Customers typically want to secure by securing runtime environments since discovering all the APIs they have as well as finding and mitigating vulnerabilities reduces risk by 80 percent pretty much right away, Eliyahu said. From there, Eliyahu said clients are looking to apply the insights they’ve obtained to the application design and testing phases to ensure their building and staging environments are also secure.

“Two years from now, we know the world is going to move into more and more companies wanting to have more insights on the earlier side in addition to the runtime,” Eliyahu said.
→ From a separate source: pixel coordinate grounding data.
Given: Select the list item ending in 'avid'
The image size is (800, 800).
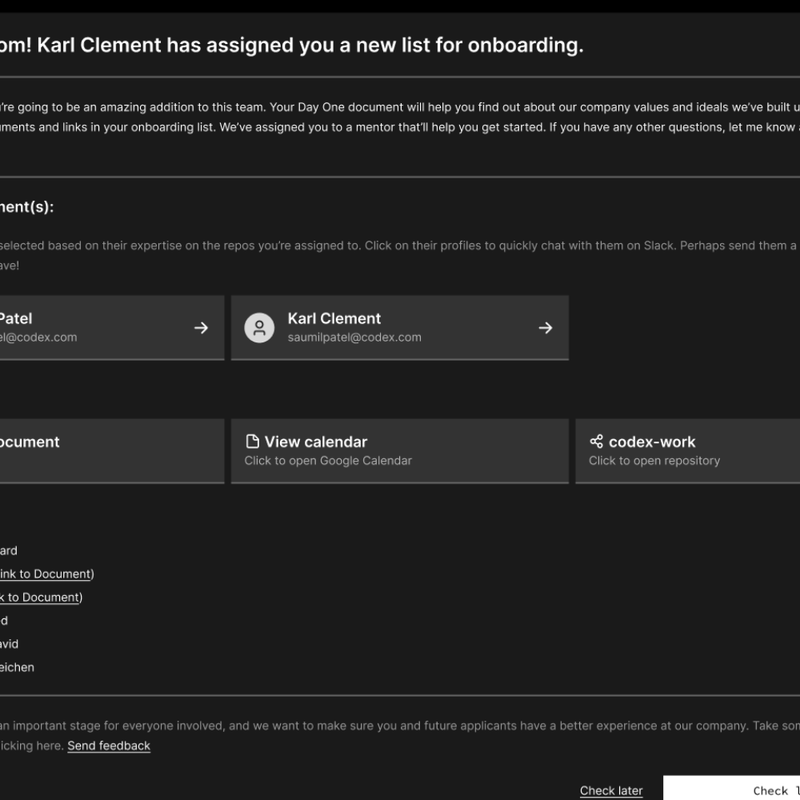Looking at the screenshot, I should click(x=9, y=644).
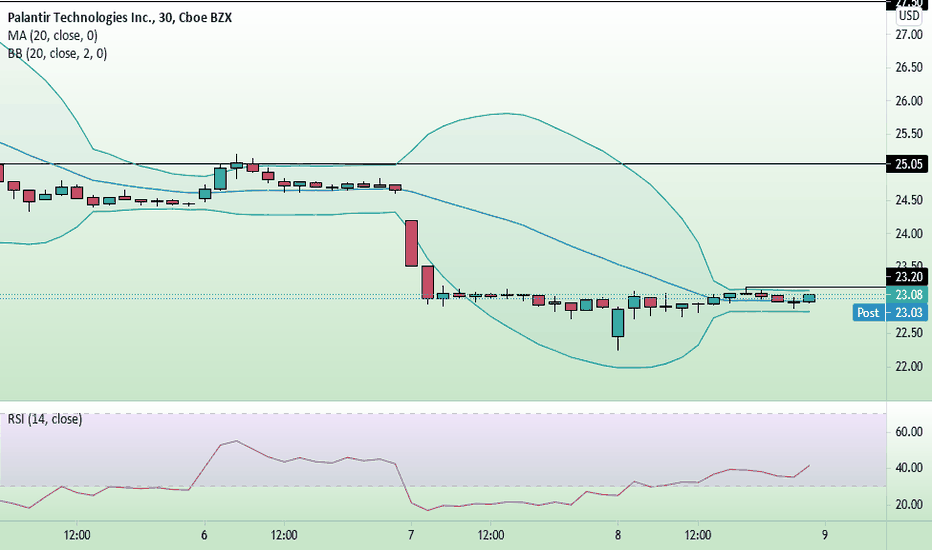Image resolution: width=932 pixels, height=550 pixels.
Task: Click the 23.20 price level label
Action: pyautogui.click(x=909, y=276)
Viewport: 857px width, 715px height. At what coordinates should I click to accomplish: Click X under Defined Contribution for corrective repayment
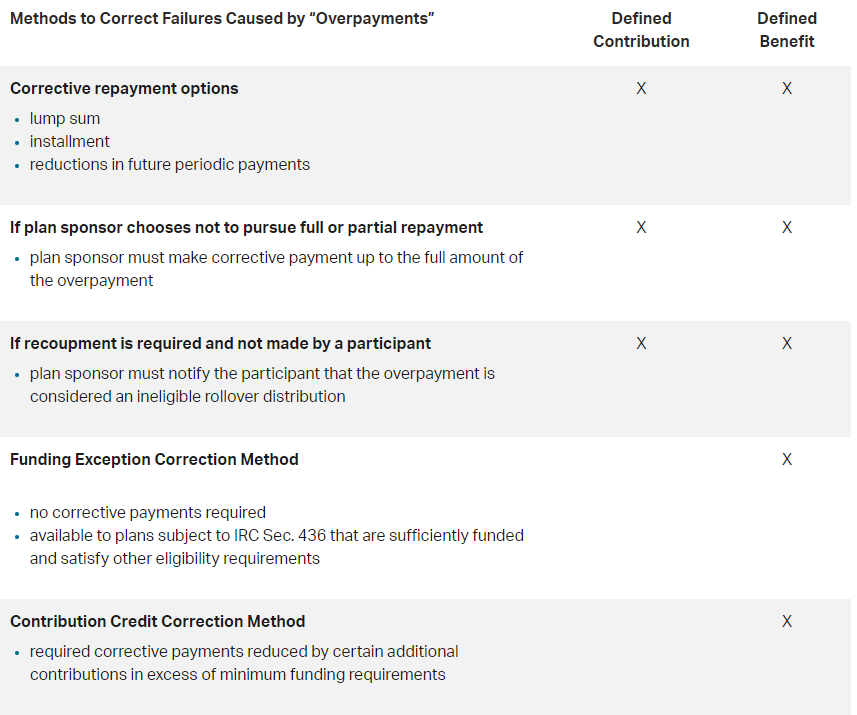[x=641, y=89]
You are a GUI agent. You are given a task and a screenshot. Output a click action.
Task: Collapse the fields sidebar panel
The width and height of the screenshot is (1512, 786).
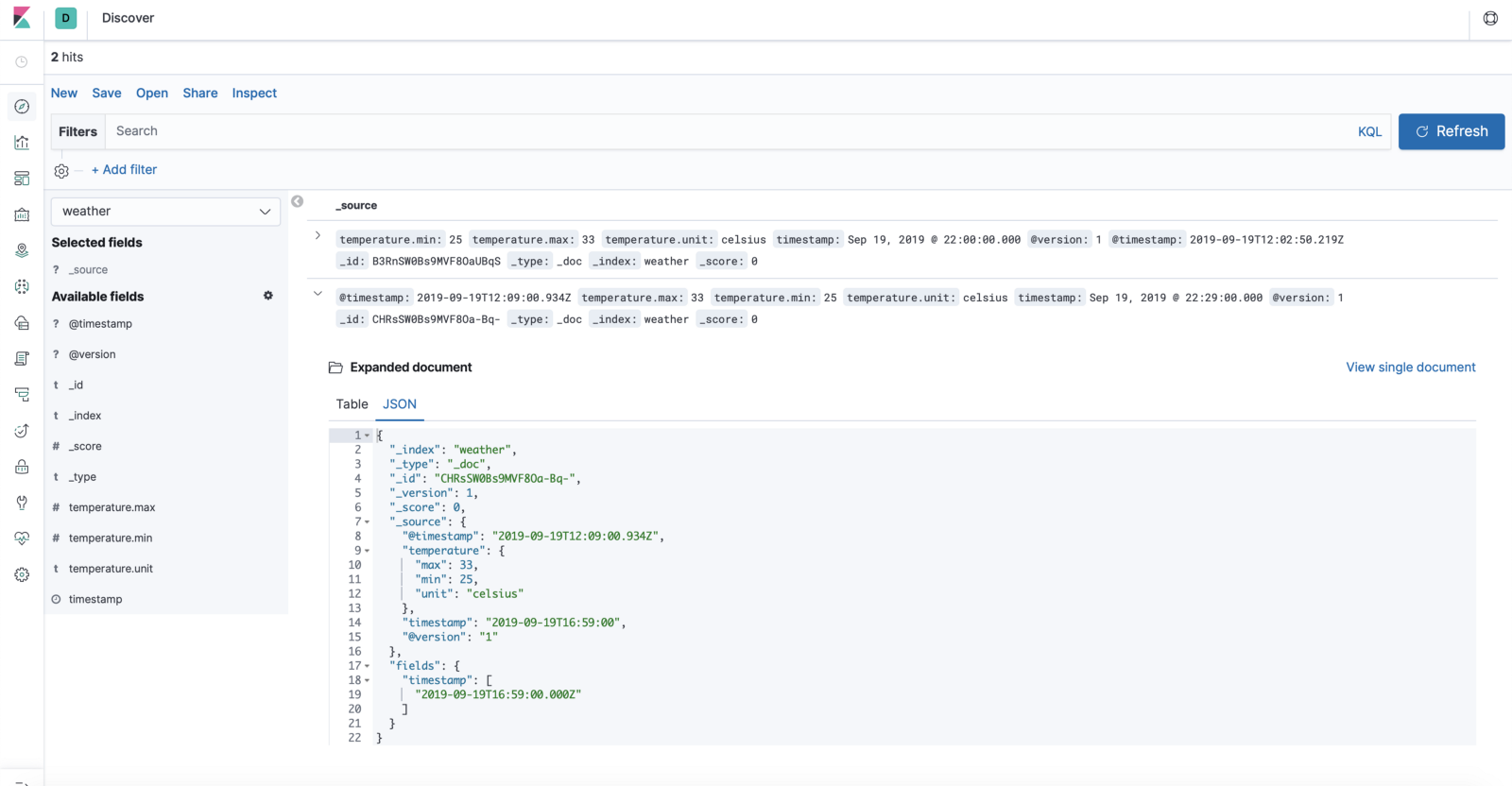coord(297,201)
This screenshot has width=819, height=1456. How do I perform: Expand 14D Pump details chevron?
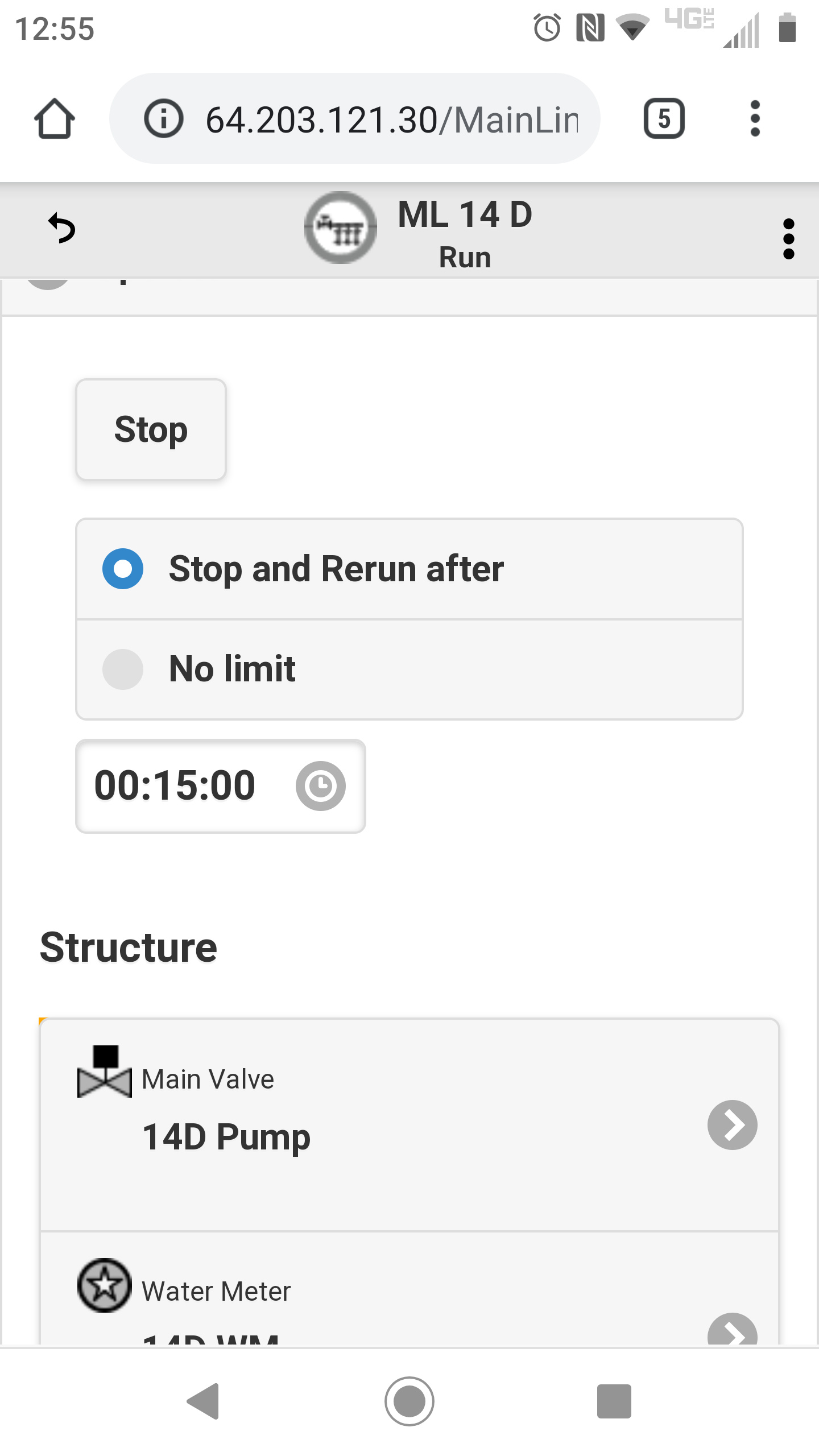tap(733, 1125)

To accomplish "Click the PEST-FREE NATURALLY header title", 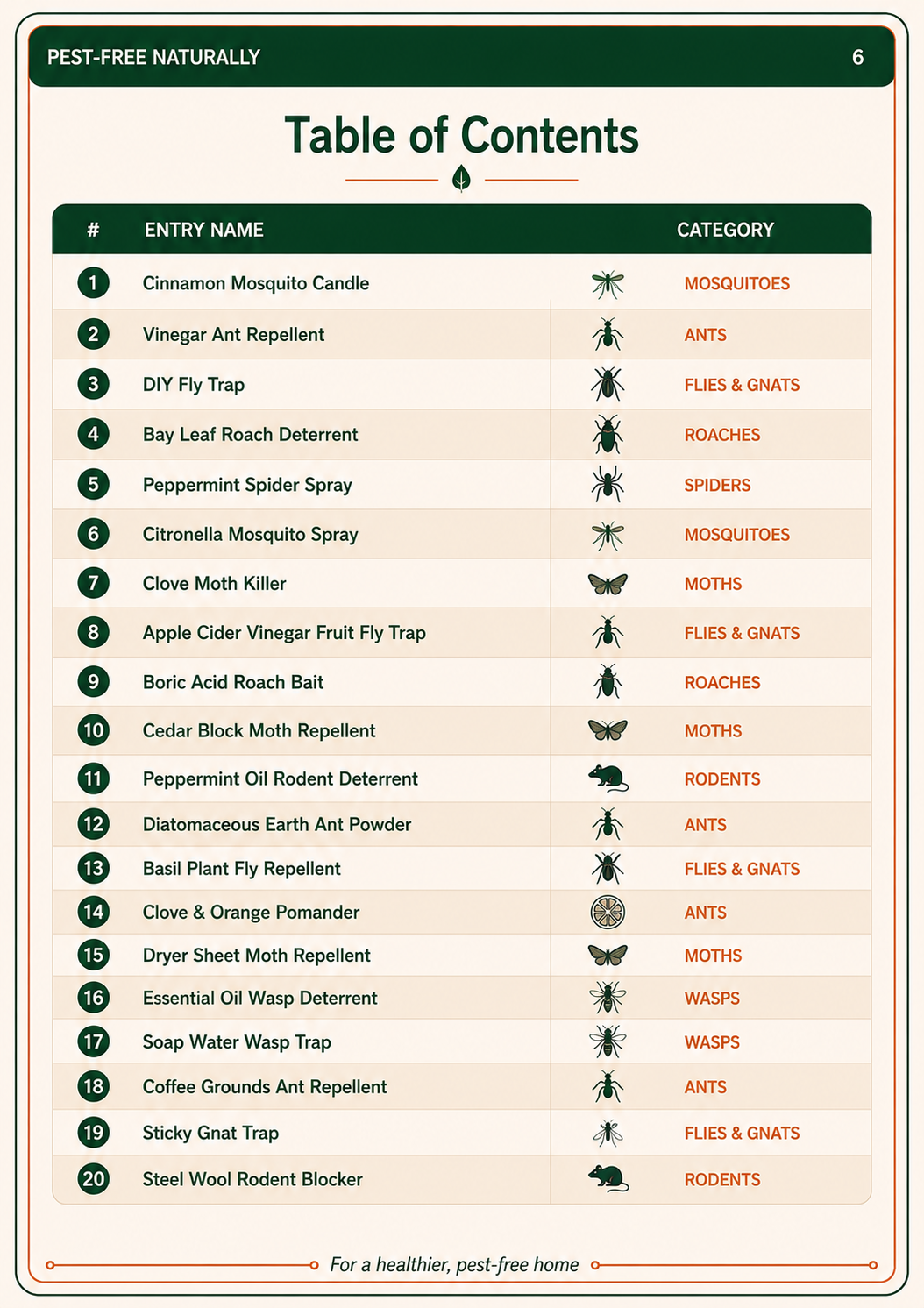I will click(154, 58).
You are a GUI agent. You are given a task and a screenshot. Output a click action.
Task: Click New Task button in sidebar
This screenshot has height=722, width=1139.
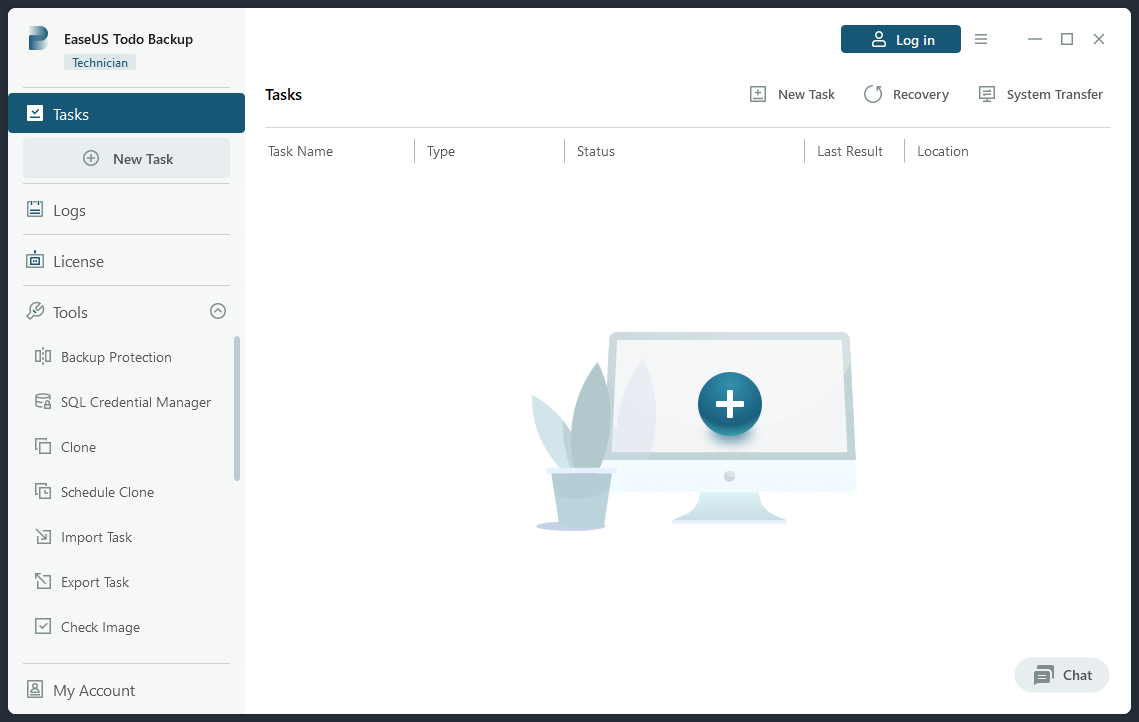click(x=127, y=158)
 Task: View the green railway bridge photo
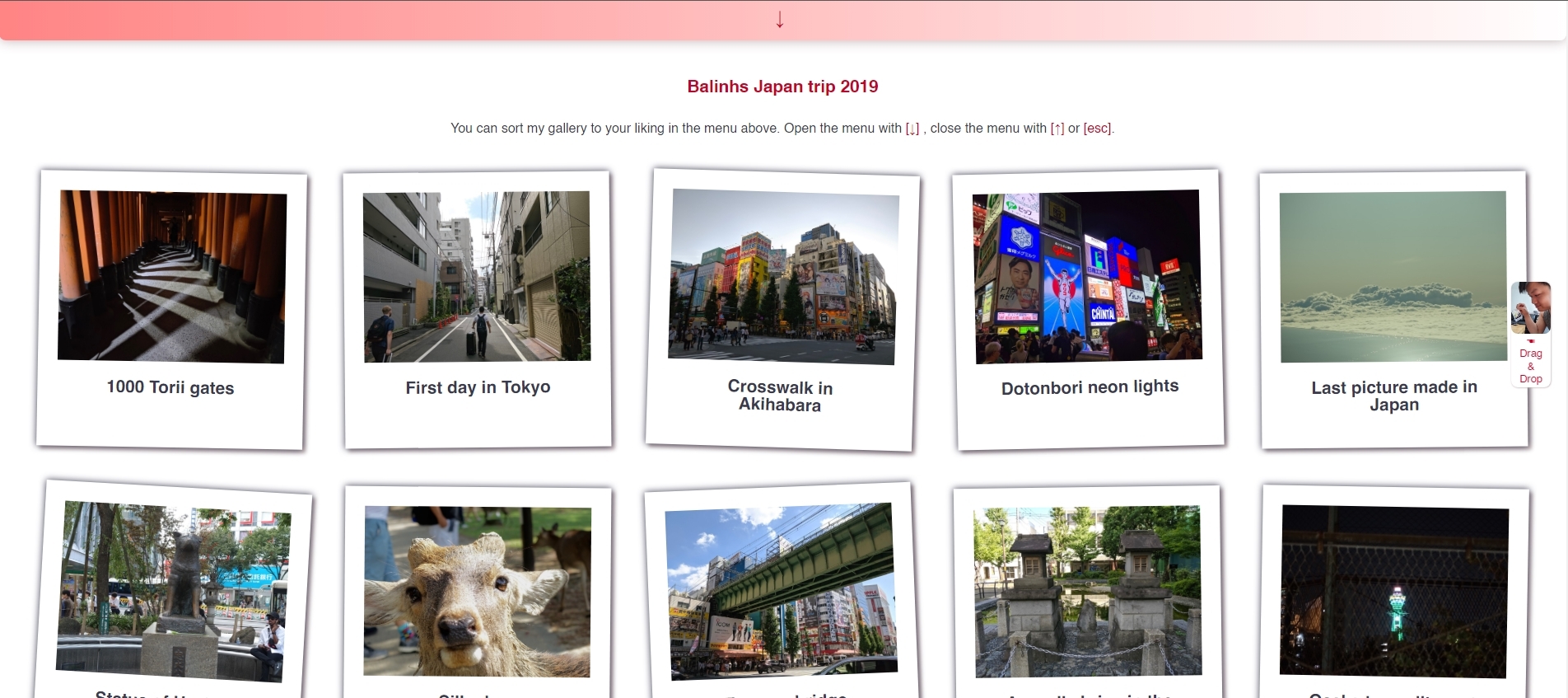(x=781, y=591)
Salt Security most frequently competes against Ping Identity’s PingIntelligence product as well as CloudVector, which was acquired by Imperva last month, according to Eliyahu.

From a runtime perspective, Eliyahu said Salt Security is looking to add more and more attack cases that address different roles in the organization. Runtime security is today a more significant part of Salt’s business than ‘shift left’ initiatives, but Eliyahu said customers are starting initiatives today that will help push security earlier in the development lifecycle.

As for go-to-market, Eliyahu said Salt Security brought in longtime Nutanix leader Anton Granic to build out its sales and channel organization. Nearly half of Salt’s business goes through the channel today, with a number of Fortune 500 companies and midsize enterprises alike introducing Salt to solution providers they already had close relationships with, according to Eliyahu.

Under Granic, Eliyahu said Salt Security plans to double down on training and enablement for partners as well as provide financial incentives that reward solution providers that invest significantly in the relationship. The company works with a ‘double-digit’ number of channel partners, though Eliyahu was unable to provide an exact figure.

From a metrics standpoint, Eliyahu said Salt Security is most focused on customer retention, executing on its product roadmap, and maintaining its current pace of innovation. Salt has excelled not only at landing new customers but also at growing its wallet share with existing customers, who expand their use of the company’s technology within the organization when it’s time for renewal, Eliyahu said.

“As we are really the first leading company in this category, we keep innovating and defining in more areas what the category should look like,” Eliyahu said.